Developers prefer clear rules that they can follow to complete their projects. But in a dynamic metropolis such as New York, rules often become outdated as the city evolves. Shifts in lifestyles, technology, values and the economy create an ever-widening gap between what the rules allow and what developers, planners and elected officials want.
Updating the rules is a technical process but inherently political. It gets even more so when race is a factor. And in New York City, it almost always is.
Take the rezoning of Inwood. Even though city planners considered it badly needed and long overdue, locals’ fear that it would lead to white newcomers displacing minorities compelled Mayor Bill de Blasio to pony up $200 million in community benefits to win over Inwood’s City Council member, Ydanis Rodriguez. A similar scenario had played out two years earlier with Rafael Espinal in East New York, one of the poorest neighborhoods in Brooklyn.
This racial headwind has only become stronger since, to the point where hundreds of millions of dollars for park upgrades and other goodies is no longer enough to overcome it. Witness the death of rezonings in Bushwick and the South Bronx before they even got off the drawing board last year. One of the killers of the Bushwick rezoning was Espinal, the same City Council member who had agreed to the East New York deal.
The headwind is often a problem for the real estate industry, which in much of the city is hamstrung by zoning that is low-density residential, heavy manufacturing or otherwise incompatible with today’s marketplace.
But race can also be a tailwind for the industry.
Consider Soho, where local resistance to de Blasio’s proposed rezoning is destined to be overcome because the new rules would welcome minorities into an overwhelmingly white neighborhood.
The two City Council members who control the fate of the Soho and Noho rezoning, Margaret Chin and Carlina Rivera, are hardly friends of real estate. Chin opposes four residential towers planned for Two Bridges and sponsored a bill to force more developments to get political approval. Rivera has been fighting developer Gregg Singer’s plan to convert the former P.S. 64 in the East Village — a building he owns — into a college dorm.
But Chin stood up to NIMBYs in permitting affordable housing for seniors in Nolita, and Rivera did the same in approving the Union Square tech hub. Neither is inclined to stand against desegregating Soho. Increasingly, integration is the narrative of the rezoning plan — not just because it is politically effective, but also because it is true.
Soho is simply too expensive for City Hall — which is broke in any event — to subsidize much affordable housing.
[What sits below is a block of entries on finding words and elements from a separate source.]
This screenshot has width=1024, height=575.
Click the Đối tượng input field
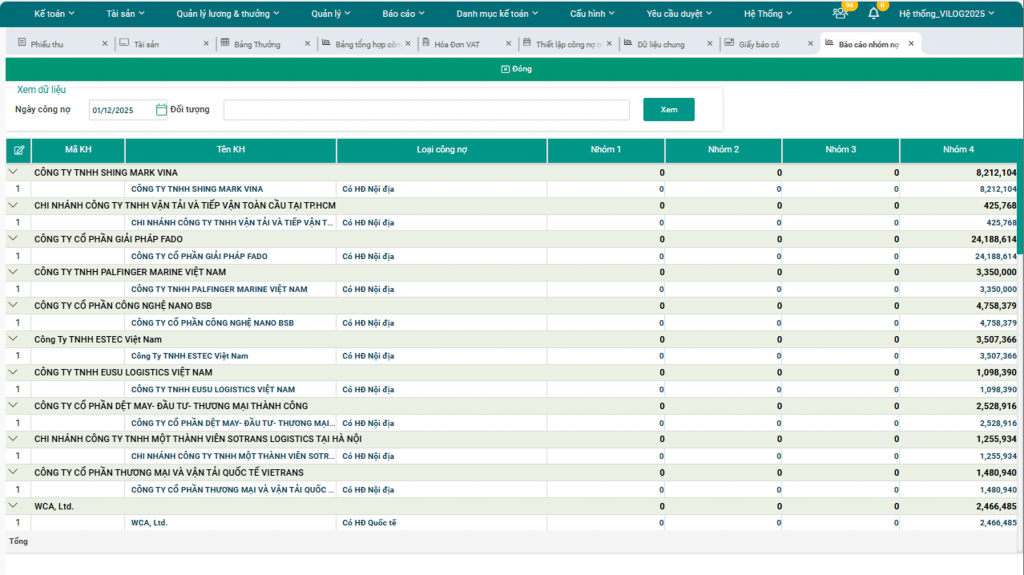(426, 110)
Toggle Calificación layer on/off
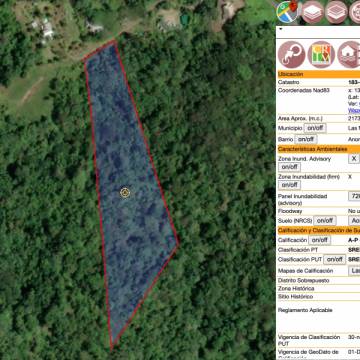This screenshot has width=360, height=360. 319,240
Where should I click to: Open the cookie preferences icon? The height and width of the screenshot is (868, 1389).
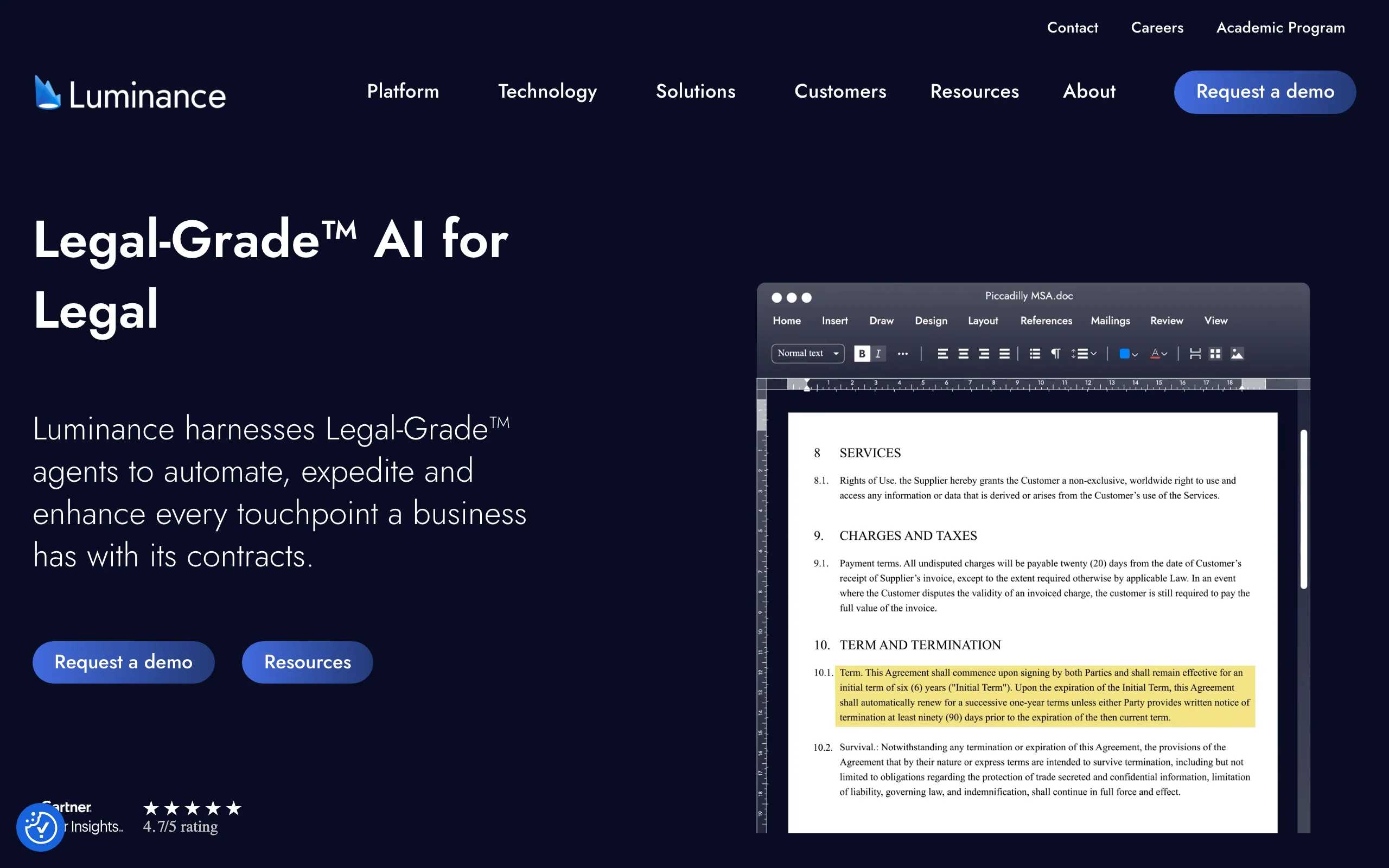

The only alternative is to rezone, which under de Blasio’s mandatory inclusionary housing law would require developers of new residential construction to set aside affordable units.
A YIMBY (yes in my backyard) group, Open New York, is pushing this narrative not only in Soho but in Gowanus, which the mayor also plans to rezone next year. The Brooklyn neighborhood shares Soho’s historical pattern of morphing from a manufacturing area into a residential enclave, first attracting artists and later yuppies, without the zoning being updated to reflect that evolution.
The limited development allowed in both areas contributes to the high cost of housing citywide, which is especially burdensome to people of color. The argument that Soho and Gowanus are not doing their fair share to house working-class New Yorkers or alleviate gentrification is especially powerful in the City Council, where members are eager to make up for past practices that either intentionally or accidentally hurt minorities.
Few were as blatantly racist as Robert Moses’ construction of low bridges over parkways to keep public buses from reaching certain beaches and parks. Many efforts, in fact, were intended to help minorities, but later came to be seen as doing the opposite.
The isolated and inward-facing design of public housing developments was supposed to shield residents from the distractions and dangers of the city, but today is seen as fostering crime and cutting tenants off from the streetscape and job opportunities.
The 421a tax abatement was intended to curb white flight by using property tax breaks to incentivize housing construction. The state made the tax break available in the core of Manhattan only if developers also built affordable housing. But the low-rent units could be built off-site, so developers put them where land was cheaper, such as the South Bronx.
This was seen as good for minorities because more low-rent units could be built for the same amount of money. But concentrating low-income households didn’t work any better for 421a than it did for public housing, so the program was revised to require the market-rate and affordable units to be on the same site.
That led to the “poor door” — developers separating the affordable and market-rate units in their developments. Outrage ensued, and politicians closed the loophole.
The government’s game of Whac-a-Mole is not over. Complaints persist about 421a, now called Affordable New York. City Comptroller Scott Stringer has made it a target of his mayoral campaign, saying it accelerates gentrification (a polite term for white people moving into minority areas) and is “giving away the store” to developers.
The next mayor can influence that debate but not decide it, as de Blasio discovered when he and real estate interests proposed a new 421a and state lawmakers instead crafted their own.
What the City Council and de Blasio can do unilaterally, however, is rezone. And race will help them do that in Soho.
Soho has good public schools, low crime and great access to subways and jobs, so opposing a plan that welcomes people of color would be politically treacherous. There will be gripes about building heights and other details, but at the end of the day, new zoning will be approved, as it will in Gowanus for the same reason.